----- Source records -----
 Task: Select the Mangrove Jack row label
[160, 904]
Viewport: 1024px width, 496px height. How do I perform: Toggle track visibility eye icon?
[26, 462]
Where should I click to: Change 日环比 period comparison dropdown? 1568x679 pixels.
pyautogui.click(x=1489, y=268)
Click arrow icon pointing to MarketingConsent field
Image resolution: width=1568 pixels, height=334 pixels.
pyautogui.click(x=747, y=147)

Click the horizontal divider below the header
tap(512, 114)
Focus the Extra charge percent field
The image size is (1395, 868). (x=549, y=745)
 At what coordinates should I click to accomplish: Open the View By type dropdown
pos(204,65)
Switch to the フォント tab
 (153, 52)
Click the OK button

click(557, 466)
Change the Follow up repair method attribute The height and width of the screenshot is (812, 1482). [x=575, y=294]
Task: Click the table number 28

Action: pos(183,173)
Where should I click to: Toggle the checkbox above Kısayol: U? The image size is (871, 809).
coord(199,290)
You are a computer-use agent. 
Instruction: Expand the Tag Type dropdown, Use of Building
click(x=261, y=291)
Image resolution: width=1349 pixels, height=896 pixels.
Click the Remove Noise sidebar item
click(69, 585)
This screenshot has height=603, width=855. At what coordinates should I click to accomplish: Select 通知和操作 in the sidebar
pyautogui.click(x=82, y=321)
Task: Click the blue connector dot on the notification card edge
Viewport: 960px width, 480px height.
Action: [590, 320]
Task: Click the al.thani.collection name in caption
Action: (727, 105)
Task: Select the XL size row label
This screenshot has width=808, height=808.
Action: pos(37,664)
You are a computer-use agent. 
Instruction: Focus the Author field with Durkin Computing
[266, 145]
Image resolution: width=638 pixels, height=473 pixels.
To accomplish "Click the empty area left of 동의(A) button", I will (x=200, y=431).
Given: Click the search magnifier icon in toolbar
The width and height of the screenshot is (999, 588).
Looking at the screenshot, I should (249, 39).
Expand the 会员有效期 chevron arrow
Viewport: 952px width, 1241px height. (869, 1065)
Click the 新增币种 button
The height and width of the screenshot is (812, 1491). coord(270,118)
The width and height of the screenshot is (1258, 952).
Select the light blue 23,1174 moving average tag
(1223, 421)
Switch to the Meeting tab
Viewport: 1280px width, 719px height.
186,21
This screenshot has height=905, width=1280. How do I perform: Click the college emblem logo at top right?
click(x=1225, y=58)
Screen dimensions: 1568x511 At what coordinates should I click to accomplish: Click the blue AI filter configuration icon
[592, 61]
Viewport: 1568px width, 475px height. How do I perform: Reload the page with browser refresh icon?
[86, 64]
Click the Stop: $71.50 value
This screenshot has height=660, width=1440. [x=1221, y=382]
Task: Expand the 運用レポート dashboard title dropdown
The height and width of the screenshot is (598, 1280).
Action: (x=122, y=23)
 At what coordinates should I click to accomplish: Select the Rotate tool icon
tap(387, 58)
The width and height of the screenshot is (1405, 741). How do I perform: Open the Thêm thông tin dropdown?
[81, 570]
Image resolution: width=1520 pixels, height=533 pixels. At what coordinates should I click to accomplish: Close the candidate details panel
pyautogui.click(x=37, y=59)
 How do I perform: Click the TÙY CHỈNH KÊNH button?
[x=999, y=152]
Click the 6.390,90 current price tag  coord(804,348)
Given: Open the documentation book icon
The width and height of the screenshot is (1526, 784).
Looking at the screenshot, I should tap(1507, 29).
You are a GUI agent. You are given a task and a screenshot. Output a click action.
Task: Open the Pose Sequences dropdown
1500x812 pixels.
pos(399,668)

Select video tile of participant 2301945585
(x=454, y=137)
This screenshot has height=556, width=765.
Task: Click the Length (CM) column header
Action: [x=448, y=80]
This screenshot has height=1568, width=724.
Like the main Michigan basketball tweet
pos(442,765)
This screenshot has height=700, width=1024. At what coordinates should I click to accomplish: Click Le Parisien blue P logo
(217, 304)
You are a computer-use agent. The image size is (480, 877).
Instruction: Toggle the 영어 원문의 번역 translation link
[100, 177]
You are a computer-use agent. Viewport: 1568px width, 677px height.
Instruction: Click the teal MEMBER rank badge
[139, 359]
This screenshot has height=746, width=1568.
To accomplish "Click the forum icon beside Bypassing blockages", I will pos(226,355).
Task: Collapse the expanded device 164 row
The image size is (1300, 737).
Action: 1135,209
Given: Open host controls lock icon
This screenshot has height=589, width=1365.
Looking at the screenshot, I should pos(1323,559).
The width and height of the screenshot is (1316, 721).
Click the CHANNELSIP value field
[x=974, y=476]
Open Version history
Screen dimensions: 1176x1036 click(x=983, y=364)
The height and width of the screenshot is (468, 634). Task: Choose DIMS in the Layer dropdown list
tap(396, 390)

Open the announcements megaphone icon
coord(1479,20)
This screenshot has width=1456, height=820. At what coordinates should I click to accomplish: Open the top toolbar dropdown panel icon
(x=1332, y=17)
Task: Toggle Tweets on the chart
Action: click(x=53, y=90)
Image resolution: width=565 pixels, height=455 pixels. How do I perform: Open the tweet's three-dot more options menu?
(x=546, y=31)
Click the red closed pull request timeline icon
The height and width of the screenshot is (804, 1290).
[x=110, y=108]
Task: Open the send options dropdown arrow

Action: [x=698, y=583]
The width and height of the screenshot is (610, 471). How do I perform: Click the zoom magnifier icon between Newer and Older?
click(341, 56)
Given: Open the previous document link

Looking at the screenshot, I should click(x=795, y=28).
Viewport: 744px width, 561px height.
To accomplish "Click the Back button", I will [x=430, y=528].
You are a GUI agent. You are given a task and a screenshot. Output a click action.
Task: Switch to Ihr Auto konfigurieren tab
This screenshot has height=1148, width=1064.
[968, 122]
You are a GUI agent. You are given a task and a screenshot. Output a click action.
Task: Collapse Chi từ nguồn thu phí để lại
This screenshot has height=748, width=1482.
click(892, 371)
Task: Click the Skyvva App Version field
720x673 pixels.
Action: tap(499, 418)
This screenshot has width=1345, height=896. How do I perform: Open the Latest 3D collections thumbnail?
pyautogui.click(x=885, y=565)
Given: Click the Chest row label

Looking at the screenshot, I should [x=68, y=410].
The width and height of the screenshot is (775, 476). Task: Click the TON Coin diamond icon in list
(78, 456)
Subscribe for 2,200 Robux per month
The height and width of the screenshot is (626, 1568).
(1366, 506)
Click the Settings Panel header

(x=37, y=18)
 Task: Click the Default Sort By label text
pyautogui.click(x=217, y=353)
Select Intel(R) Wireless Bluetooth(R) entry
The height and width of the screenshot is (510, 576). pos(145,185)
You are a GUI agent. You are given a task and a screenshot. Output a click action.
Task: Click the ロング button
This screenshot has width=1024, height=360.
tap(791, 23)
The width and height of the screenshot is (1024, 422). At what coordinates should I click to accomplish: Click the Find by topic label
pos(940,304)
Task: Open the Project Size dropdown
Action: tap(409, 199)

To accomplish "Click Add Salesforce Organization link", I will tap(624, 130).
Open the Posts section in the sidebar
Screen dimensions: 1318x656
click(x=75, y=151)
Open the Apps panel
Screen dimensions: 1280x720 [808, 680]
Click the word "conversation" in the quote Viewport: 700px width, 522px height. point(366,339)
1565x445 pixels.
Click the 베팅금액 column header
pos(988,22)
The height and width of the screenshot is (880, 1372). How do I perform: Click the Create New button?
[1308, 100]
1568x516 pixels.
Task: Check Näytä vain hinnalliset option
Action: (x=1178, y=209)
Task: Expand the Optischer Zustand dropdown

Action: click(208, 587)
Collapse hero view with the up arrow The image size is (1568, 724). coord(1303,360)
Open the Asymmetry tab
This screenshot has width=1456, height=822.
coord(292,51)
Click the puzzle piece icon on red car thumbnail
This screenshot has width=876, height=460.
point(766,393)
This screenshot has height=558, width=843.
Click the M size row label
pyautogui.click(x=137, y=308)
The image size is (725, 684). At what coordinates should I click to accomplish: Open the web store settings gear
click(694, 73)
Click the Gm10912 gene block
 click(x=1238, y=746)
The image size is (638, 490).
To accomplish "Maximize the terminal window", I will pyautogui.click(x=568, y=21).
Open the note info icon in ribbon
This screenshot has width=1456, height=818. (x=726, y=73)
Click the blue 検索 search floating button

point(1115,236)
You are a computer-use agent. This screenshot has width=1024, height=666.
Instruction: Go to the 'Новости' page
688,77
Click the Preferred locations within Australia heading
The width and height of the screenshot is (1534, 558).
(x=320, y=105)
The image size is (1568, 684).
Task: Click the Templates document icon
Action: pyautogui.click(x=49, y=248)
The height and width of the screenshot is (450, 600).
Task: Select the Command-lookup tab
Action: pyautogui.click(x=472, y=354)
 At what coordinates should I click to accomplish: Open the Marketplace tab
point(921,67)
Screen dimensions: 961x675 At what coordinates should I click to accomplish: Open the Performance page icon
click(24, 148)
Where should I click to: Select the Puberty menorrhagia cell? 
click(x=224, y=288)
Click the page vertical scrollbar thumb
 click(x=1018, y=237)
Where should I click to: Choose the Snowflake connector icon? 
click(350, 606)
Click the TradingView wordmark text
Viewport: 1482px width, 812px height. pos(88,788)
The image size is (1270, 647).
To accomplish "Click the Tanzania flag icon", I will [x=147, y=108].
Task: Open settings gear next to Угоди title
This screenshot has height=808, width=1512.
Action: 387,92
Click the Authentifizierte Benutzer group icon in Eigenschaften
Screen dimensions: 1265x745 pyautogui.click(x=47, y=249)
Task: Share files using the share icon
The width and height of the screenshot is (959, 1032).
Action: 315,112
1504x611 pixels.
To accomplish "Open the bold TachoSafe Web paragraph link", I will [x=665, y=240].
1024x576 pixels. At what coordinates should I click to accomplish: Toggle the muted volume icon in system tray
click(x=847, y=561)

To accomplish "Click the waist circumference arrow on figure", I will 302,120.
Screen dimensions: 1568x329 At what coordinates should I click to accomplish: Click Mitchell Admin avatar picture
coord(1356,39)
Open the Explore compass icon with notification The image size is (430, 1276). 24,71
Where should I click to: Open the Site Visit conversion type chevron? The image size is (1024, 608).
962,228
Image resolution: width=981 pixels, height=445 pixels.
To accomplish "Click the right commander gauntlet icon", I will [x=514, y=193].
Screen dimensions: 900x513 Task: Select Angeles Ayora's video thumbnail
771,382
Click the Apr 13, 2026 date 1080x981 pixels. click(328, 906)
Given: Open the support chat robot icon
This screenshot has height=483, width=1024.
-----
Goal of the exercise - Using the records above, report each line that contains the word "will" by copying it.

Exercise result -
To accomplish "Click the empty area left of 동의(A) button", I will (x=200, y=431).
To accomplish "Click the forum icon beside Bypassing blockages", I will pos(226,355).
To accomplish "Click the Back button", I will [x=430, y=528].
To accomplish "Click Add Salesforce Organization link", I will tap(624, 130).
To accomplish "Maximize the terminal window", I will pyautogui.click(x=568, y=21).
To accomplish "Click the Tanzania flag icon", I will [x=147, y=108].
To accomplish "Open the bold TachoSafe Web paragraph link", I will [x=665, y=240].
To accomplish "Click the waist circumference arrow on figure", I will 302,120.
To accomplish "Click the right commander gauntlet icon", I will [x=514, y=193].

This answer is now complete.